第5話 毒霧.1


 え、何で⁈

 見間違い?

 何でこの学校に?


 だめだ。考えれば考えるほど、頭の中が混乱してくる。

 私は全速力で、校舎の玄関口へと飛び込んだ。


「大丈夫? 桃っ。突然どうした?」


 せっかく心配をして追いかけて来てくれた、結衣ゆいの言葉が上手く聞き取れない。自分の心臓と荒ぶる呼吸の音だけが耳の奥の方で鳴り響く。

 昇降口から廊下に足を踏み込んだとき、もう一度、声がして立ち止まった。


「桃! 待ち、待ち! 靴、靴っ」


 私は慌てて内履きに履き替える。そして、そのまま教室へ向かおうと足を進めると、再び呼び止められる。


「桃! ちょっと待ってよっ。急に走り出すから喉乾いちゃった」


 結衣はすぐに私を追い越し、自販機で買ったミネラルウォーターを、ほれ、と言って手渡してくれた。

 気づけば最初に手で持っていたペットボトルの中身は空になっていた。キャップ閉めずに全速力で駆けたせいだ。


「ほんと、桃はバスケ以外はおっちょこちょいだよねー。制服、平気? めっちゃ濡れてるけど」


 スカートがびしょ濡れなのも、指摘されて気づいた。私はしょんぼりと項垂れて答えた。


「あー、あとで体操服に着替えてくる……」


 結衣の、どんまい的な笑い声が、私の羞恥心をより傷つけ情けなく思う。悪気はないのは百も承知だけど。

 そのまま二人で教室へと向かった。

 結衣とは、一年生の頃から同じクラスとバスケ部というのもあってか一番仲良くしていて、昼食もいつも二人で食べていた。


「少しは落ち着いた?」


 結衣の澄んだ瞳には、いつも吸い込まれそうになる。何というか、前向きな光を宿していると思う。それに加えて、笑顔は春の陽だまりのように温かく、誰もが彼女の周りに集まってくる。バスケでは、ボールを手にすると、その瞬間に全てが輝き出すのだ。


「結衣、ありがと」


 少しだけ弾ませるように口にした。これ以上、心配をかけさせないよう配慮をした。……ドッドッドと、私の期待と不安が入り混じった心臓の鼓動は、今もなお不恰好に時を刻むばかりだけれども。

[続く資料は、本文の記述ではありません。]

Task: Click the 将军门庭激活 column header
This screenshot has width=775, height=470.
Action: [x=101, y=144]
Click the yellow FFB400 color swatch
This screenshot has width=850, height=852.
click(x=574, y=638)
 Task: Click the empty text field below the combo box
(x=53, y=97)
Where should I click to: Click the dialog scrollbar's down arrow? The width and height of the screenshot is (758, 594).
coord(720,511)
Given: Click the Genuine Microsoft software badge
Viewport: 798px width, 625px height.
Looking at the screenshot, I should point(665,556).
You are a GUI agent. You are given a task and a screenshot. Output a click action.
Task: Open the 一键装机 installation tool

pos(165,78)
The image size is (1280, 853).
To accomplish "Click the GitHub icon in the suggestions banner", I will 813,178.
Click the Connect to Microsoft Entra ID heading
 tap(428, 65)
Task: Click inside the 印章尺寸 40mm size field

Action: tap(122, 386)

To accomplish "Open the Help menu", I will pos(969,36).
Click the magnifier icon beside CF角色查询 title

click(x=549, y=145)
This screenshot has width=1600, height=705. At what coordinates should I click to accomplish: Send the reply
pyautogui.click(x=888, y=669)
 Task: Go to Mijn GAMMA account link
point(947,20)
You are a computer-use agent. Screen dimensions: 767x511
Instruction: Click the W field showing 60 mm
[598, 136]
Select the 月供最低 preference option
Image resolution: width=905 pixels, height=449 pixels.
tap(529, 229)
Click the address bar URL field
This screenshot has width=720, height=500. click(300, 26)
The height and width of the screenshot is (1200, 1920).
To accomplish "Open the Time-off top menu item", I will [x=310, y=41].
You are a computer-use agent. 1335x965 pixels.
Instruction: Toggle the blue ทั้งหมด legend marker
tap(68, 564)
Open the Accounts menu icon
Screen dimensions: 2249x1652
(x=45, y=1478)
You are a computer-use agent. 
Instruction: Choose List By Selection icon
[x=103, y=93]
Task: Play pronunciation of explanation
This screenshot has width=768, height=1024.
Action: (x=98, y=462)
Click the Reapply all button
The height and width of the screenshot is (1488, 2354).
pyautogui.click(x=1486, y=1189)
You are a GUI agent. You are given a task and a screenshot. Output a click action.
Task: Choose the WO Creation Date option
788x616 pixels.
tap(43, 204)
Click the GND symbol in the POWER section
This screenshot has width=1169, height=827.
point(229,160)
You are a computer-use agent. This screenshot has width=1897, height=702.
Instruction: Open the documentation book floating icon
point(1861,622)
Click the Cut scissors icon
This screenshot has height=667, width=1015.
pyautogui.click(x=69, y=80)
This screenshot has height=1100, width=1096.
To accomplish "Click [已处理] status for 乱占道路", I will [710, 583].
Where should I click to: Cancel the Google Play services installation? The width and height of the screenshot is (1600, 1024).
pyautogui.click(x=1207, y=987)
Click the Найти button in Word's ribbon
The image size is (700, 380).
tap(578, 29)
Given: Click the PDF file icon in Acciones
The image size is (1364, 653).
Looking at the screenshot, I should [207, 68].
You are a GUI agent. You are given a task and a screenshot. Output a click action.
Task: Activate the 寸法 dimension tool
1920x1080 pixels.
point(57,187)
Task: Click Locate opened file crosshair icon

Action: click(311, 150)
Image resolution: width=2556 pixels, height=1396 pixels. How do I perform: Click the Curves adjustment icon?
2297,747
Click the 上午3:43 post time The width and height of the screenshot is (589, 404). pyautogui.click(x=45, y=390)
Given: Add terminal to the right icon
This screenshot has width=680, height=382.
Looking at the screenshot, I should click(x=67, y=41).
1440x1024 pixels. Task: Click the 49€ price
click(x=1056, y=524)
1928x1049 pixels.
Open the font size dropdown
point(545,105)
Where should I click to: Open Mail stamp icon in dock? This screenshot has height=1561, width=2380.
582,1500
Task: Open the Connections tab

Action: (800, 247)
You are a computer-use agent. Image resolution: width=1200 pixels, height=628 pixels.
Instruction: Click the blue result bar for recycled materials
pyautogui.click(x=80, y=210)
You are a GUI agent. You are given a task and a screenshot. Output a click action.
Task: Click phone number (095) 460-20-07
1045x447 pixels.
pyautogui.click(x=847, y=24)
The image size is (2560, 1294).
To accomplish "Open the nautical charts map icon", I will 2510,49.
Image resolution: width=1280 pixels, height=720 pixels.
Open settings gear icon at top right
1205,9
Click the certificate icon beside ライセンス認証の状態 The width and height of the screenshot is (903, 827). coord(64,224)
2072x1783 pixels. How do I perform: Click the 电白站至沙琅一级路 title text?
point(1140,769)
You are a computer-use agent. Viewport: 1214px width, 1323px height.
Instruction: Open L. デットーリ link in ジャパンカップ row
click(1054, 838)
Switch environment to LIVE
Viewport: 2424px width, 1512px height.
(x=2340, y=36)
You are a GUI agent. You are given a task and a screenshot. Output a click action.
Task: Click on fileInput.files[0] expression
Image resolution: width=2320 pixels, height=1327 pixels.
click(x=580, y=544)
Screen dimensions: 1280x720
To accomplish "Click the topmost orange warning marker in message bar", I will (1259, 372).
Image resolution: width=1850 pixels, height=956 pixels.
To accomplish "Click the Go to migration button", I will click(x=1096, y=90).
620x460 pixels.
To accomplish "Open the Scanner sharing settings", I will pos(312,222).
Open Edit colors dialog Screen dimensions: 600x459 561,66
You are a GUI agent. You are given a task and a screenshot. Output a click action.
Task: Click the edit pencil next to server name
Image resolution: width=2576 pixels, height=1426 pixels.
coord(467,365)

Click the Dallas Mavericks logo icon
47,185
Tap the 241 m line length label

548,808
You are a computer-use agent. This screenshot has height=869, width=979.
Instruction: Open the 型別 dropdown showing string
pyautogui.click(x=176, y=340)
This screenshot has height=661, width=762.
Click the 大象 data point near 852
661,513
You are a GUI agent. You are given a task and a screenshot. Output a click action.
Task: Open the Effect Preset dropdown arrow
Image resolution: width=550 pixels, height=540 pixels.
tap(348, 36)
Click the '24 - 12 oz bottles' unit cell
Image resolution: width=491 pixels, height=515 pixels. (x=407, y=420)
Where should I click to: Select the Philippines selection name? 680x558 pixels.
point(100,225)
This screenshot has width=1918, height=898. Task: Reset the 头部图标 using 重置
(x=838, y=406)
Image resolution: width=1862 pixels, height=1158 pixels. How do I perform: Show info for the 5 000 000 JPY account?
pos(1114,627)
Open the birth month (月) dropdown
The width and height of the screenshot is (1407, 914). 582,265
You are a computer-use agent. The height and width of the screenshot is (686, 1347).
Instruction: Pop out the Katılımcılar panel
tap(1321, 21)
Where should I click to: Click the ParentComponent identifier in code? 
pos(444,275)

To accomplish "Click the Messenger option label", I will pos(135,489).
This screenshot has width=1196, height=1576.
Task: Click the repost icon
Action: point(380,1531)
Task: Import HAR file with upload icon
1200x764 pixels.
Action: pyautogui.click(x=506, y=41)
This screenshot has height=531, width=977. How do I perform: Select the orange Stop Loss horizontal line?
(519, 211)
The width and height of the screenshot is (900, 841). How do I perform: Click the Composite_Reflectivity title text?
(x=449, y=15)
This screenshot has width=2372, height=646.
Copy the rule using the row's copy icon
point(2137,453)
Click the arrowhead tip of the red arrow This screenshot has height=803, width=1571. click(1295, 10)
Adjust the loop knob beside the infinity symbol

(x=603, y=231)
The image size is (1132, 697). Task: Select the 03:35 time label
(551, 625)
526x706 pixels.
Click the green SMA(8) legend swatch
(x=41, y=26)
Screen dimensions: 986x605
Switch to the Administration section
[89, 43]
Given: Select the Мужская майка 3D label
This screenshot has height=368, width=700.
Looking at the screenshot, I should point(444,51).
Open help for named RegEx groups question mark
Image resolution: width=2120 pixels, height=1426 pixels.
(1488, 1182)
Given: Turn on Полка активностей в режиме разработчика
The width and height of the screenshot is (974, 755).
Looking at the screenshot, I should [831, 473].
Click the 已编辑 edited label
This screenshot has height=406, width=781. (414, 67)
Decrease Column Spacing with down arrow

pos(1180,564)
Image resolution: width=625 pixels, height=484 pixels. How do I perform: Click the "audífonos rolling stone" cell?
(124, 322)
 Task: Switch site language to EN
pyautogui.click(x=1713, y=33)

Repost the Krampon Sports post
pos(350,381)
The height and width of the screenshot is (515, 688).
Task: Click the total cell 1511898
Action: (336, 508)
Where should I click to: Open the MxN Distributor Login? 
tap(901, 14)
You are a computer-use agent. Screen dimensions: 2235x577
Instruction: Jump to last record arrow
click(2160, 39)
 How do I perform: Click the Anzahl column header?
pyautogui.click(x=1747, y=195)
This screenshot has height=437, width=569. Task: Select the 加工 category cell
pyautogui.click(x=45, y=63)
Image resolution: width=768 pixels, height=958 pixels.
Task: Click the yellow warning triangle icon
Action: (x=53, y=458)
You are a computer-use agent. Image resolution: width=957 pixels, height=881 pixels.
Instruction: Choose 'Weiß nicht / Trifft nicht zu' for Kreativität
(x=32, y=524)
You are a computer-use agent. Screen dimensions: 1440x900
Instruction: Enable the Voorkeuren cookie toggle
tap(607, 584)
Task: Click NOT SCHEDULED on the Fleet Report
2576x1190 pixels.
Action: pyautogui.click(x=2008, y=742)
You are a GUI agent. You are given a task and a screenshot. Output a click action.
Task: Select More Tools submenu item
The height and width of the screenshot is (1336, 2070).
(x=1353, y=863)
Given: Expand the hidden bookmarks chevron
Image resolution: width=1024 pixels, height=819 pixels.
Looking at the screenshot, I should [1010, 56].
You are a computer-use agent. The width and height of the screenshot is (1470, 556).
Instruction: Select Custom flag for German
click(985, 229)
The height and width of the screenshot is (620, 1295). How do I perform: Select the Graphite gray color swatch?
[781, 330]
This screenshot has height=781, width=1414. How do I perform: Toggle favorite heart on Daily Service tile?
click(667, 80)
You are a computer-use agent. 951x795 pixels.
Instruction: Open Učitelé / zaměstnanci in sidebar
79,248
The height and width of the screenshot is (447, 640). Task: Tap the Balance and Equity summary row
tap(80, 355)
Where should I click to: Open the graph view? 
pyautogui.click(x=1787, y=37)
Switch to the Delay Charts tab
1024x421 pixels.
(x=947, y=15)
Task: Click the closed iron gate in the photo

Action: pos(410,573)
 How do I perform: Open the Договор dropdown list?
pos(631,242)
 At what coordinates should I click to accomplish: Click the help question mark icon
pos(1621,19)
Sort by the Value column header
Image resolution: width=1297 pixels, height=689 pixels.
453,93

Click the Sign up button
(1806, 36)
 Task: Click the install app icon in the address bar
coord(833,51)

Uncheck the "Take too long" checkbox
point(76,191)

 中庭でくつろいでいた彼の面影が、頭の中を走り去って、思った。

 ああ、やっとこの日が来たのだと。私はずっと待っていたんだと。一日たりとも忘れることができなかった私の記憶。何か霧かかった暗闇の中に、一筋の光明こうみょうが差したような気がしたと言っても過言ではない。

 このあとの結衣の問いかけで、それは確信めいたものとなる。